Saved entries
▬▬▬▬▬▬
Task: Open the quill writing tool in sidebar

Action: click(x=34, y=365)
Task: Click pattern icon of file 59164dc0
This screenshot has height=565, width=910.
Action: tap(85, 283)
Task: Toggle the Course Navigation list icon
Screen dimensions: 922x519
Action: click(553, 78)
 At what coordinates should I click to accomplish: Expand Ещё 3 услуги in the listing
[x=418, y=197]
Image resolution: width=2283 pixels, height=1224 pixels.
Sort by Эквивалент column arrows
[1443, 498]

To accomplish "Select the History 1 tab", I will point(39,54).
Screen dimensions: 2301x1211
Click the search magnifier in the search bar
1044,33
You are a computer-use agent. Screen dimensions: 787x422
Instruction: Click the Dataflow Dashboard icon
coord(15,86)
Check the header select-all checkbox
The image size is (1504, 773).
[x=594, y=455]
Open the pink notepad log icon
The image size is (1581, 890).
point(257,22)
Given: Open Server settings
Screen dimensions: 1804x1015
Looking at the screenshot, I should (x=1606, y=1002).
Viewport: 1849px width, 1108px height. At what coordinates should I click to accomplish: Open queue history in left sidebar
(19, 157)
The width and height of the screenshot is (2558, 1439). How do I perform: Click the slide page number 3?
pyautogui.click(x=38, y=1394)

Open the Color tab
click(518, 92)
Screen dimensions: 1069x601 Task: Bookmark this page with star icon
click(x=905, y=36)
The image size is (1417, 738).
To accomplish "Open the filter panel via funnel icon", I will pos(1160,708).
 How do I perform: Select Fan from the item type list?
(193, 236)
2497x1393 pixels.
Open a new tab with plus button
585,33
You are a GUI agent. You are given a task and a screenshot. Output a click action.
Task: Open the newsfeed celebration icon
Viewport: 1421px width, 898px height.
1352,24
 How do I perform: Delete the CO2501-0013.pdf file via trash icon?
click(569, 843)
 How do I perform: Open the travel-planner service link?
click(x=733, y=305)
▬▬▬▬▬▬
= Problem to work on =
Your task is to reproduce exactly the lines that begin at the line containing "How do I perform: Open" and end at the final line of the data above.

= Answer section =
 How do I perform: Open the travel-planner service link?
click(x=733, y=305)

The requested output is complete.